The defendant subsequently used his third peremptory challenge to excuse another venireperson, and he later moved to excuse another venireperson for cause, at which time he had one peremptory challenge left. The court denied the motion and the defendant moved for an additional peremptory challenge. At the time those motions were denied, the defendant still had one challenge left which he failed to exercise. Instead, he allowed that venireperson to serve on the jury panel. The juror he allowed on the panel was the mother of a prosecutor. The prosecutor in this case stated that he knew the juror's son and was friendly with him, but there is no indication that the juror herself knew the prosecutor in this case.
Practice Book 843 provides that if the judicial authority finds that a person exhibits "any quality which will impair his capacity to serve as a juror," then he shall be disqualified. General Statutes 54-82f provides then if the trial judge "is of the opinion . . . that any juror would be unable to render a fair and impartial verdict, the juror shall be excused by the judge . . . ."
Unless all peremptory challenges have been exercised before the completion of jury selection, there is a presumption that there is no juror serving who is regarded by the defendant as biased, although the defendant may have preferred other jurors. State v. Mercer, 208 Conn. 52, 61-62, 544 A.2d 611 (1988); State v. Vitale, 190 Conn. 219, 225, 460 A.2d 961 (1983). A trial court has discretion as to whether it will excuse a juror for cause. State v. Mercer, supra. This discretion is a wide one.

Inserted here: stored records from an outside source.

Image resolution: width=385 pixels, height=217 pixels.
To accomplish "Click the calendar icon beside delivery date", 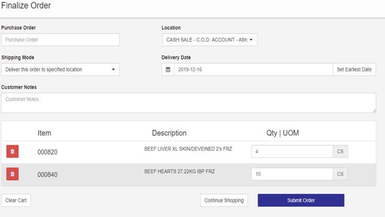I will pyautogui.click(x=168, y=69).
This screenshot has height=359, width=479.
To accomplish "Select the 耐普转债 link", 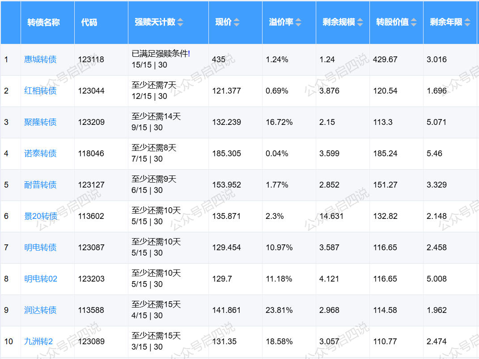I will point(40,185).
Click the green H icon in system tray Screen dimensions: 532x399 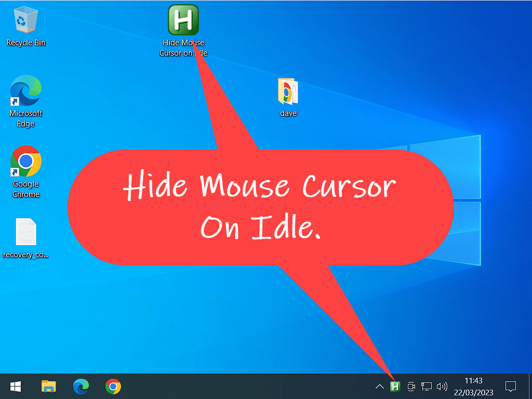click(395, 387)
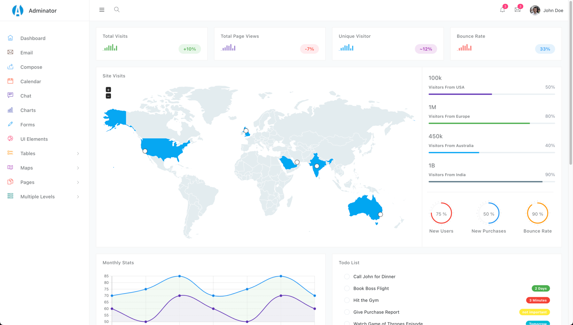Check the 'Call John for Dinner' todo

coord(347,277)
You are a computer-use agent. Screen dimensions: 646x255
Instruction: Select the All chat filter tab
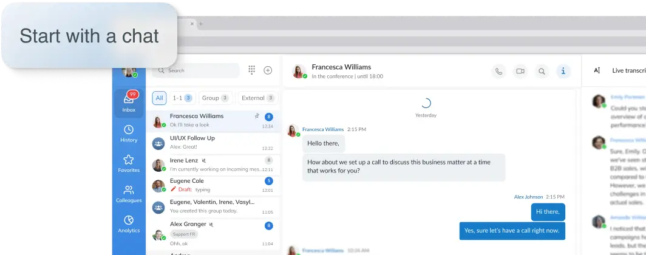159,98
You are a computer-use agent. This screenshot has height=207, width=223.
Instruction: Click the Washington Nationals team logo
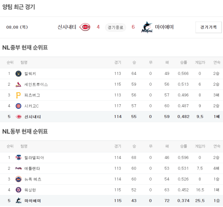[18, 190]
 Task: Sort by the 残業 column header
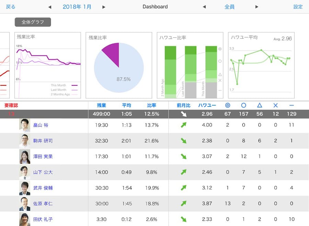[102, 105]
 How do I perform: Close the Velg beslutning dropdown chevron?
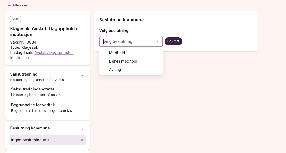click(x=157, y=41)
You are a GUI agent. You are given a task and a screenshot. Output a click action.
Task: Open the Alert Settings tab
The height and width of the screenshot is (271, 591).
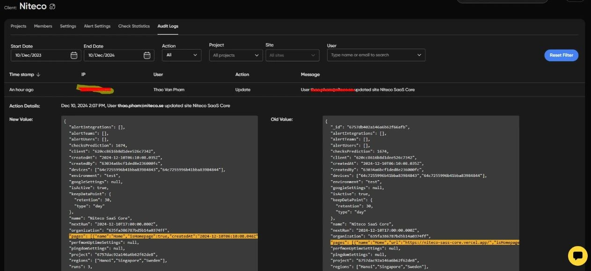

In Johnson v. New Britain General Hospital, 203 Conn. 570, 572, 575, 525 A.2d 1319 (1987), a medical malpractice case, a prospective juror, who was a retired dentist, stated during his voir dire that he had "an antagonism against malpractice suits and awards. . . . My general opinion is that many cases are frivolous. . . . Many awards are exorbitant." Although the plaintiff had exercised all of his peremptory challenges at the time of the voir dire, it was held that it was not an abuse of discretion for the trial court to refuse to excuse the juror for cause. The assurance by the juror, "I think I would be fair," was deemed to be sufficient assurance that he would be fair and impartial. The plaintiff claimed in Johnson that the testimony of the juror indicated actual bias and that the juror should have been disqualified under the common law. The court found that the responses of the juror tended to show bias but did not create a conclusive presumption of bias. It held that under the facts of the case, the juror had indicated that he could lay aside his impression or opinion and render a verdict based on the evidence presented.
We conclude that neither juror in this case showed such prejudice and bias that he or she should have been excused for cause. State v. Mercer, supra; Johnson v. New Britain General Hospital, supra; State v. Cubano, 203 Conn. 81, 88-89, 523 A.2d 495 (1987); see also United States v. Haynes, 398 F.2d 980 (2d Cir. 1968). Since the defendant need not have accepted the juror who was allowed to sit after the denials of his motions to excuse for cause because he still had a peremptory challenge left, it is all the more apparent that the trial court did not abuse its discretion. State v. Vitale, supra, 225.